◆ **EXERCISES**
(1) According to the Kafka disaster recovery article, which three numbers determine the right DR design?
(2) Resume the Kafka disaster recovery article from the point where its text stops.

◆ **ARTICLE**
◆ ◆ ◆ ◆ ◆ ◆ ◆
Skip to main content

Kafka Disaster Recovery: Active-Passive vs Active-Active Architectures

· 12 min read
OSO Engineering
The team behind OSO Kafka Backup

Kafka disaster recovery is the practice of keeping a second, independent copy of your streaming data and cluster metadata so you can resume service after a region outage, a bad deploy, or human error. Kafka's built-in replication — replication factor 3 with min.insync.replicas=2 — survives broker failure, but it does not survive a lost region or a deleted topic. The right DR design depends on three numbers: your recovery time objective (RTO), your recovery point objective (RPO), and your budget. This guide compares active-passive and active-active architectures and gives you a framework to choose.

Key takeaway

Start with active-passive. It covers most production workloads at a fraction of the cost, with RTO in minutes and a small, bounded RPO. Reserve active-active for Tier 1 systems that cannot tolerate any downtime. The DR plan you test quarterly is the only one that works when a region actually fails.

What is Kafka disaster recovery and why does it matter?

Replication and disaster recovery answer different questions. Replication keeps a partition available when a broker dies. Disaster recovery gets your whole platform back after an event that takes the cluster with it.

A replication factor of 3 protects against one or two broker failures. It does nothing for these:

  • Region outage. When a cloud availability zone or region goes dark, every in-region replica goes with it. All three copies are in the blast radius.
  • Logical corruption. A producer bug writes malformed events for hours. Replication copies the bad records to every replica in milliseconds.
  • Accidental deletion. An operator deletes the wrong topic. The delete propagates to all replicas immediately and permanently.
  • Compliance mandates. Financial and healthcare regulators often require a recoverable copy in a separate failure domain, regardless of uptime.

This is the distinction to write on the wall: replication is availability; disaster recovery is recoverability. For a fuller treatment of why one cannot stand in for the other, see Kafka backup strategies and the disaster recovery use cases in the docs.

The cost of getting this wrong scales with how much your systems depend on the stream. For a batch analytics pipeline, an hour of lost events is an inconvenience. For real-time payments or event-driven microservices, the same hour can mean failed transactions and broken downstream state.

Active-passive Kafka DR — when simplicity wins

In an active-passive architecture, one cluster serves all production traffic. A standby cluster in a separate region receives a continuous copy of the data and sits idle until you need it.
◆ ◆ ◆ ◆ ◆ ◆ ◆
◆ **COLLECTED DATA**
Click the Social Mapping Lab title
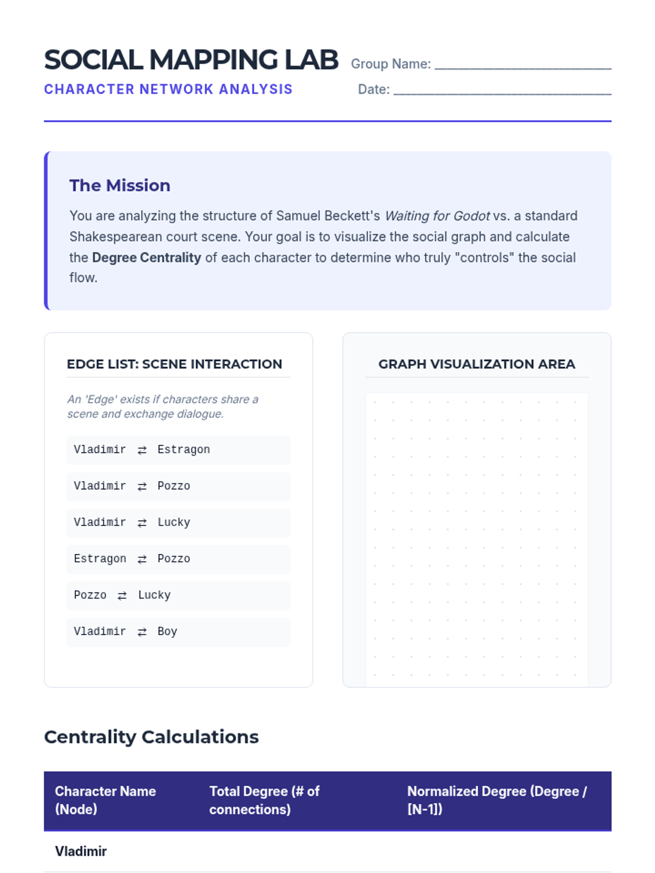The width and height of the screenshot is (655, 873). pos(191,60)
◆ ◆ ◆ ◆ ◆ ◆ ◆
◆ **OUTPUTS BY TASK**
(1) The recovery time objective (RTO), the recovery point objective (RPO), and the budget.

(2)
The failover sequence is straightforward:

  1. Detect the failure through health checks on the primary.
  2. Promote the standby by pointing producers and consumers at it.
  3. Restore or replay any data that had not yet reached the standby.
  4. Reset consumer group offsets so applications resume at the right position.

Pros. Lower cost — the standby does no production work and can run smaller until failover. Simpler operations. A single, well-understood recovery path that a runbook can describe end to end.

Cons. RTO is measured in minutes, not seconds, because promotion and redirection take time. RPO is greater than zero: any data written after the last sync but before the outage can be lost.

Best for. Most production workloads, compliance-driven DR, and cost-conscious teams. If you are building your first Kafka DR plan, start here.

You can back the standby copy with continuous backup to object storage rather than a hot second cluster. This is the cheapest form of active-passive: you pay for storage, not for idle brokers. A minimal continuous backup config looks like this:

mode: backup
backup_id: "dr-primary-continuous"

source:
bootstrap_servers:
- broker-1.prod.internal:9092
- broker-2.prod.internal:9092
topics:
include:
- "orders.*"
- "payments.*"

storage:
backend: s3
bucket: kafka-dr-backups
region: us-west-2

backup:
continuous: true
compression: zstd
compression_level: 3
include_offset_headers: true # required for consumer offset reset
consumer_group_snapshot: true # capture group offsets each cycle

Run it as a long-lived process next to the cluster:

kafka-backup backup --config dr-primary-continuous.yaml

Because include_offset_headers and consumer_group_snapshot are on, the backup preserves the original offsets and each consumer group's committed positions. When you restore into the DR cluster, applications resume where they left off instead of reprocessing from the beginning.

Active-active Kafka DR — when downtime is not an option

In an active-active architecture, two or more clusters serve production traffic at the same time. Bidirectional replication keeps them in sync, so a client can be redirected to a surviving cluster with little or no interruption.

This design removes the promotion step. There is no idle standby to wake up because every cluster is already live. The trade-off is that you now own two hard problems: offset synchronization across clusters and conflict resolution when the same logical entity is written in two places.

Pros. Near-zero RTO — clients fail over to an already-running cluster. No single point of failure. Traffic and reads can be distributed geographically to cut latency.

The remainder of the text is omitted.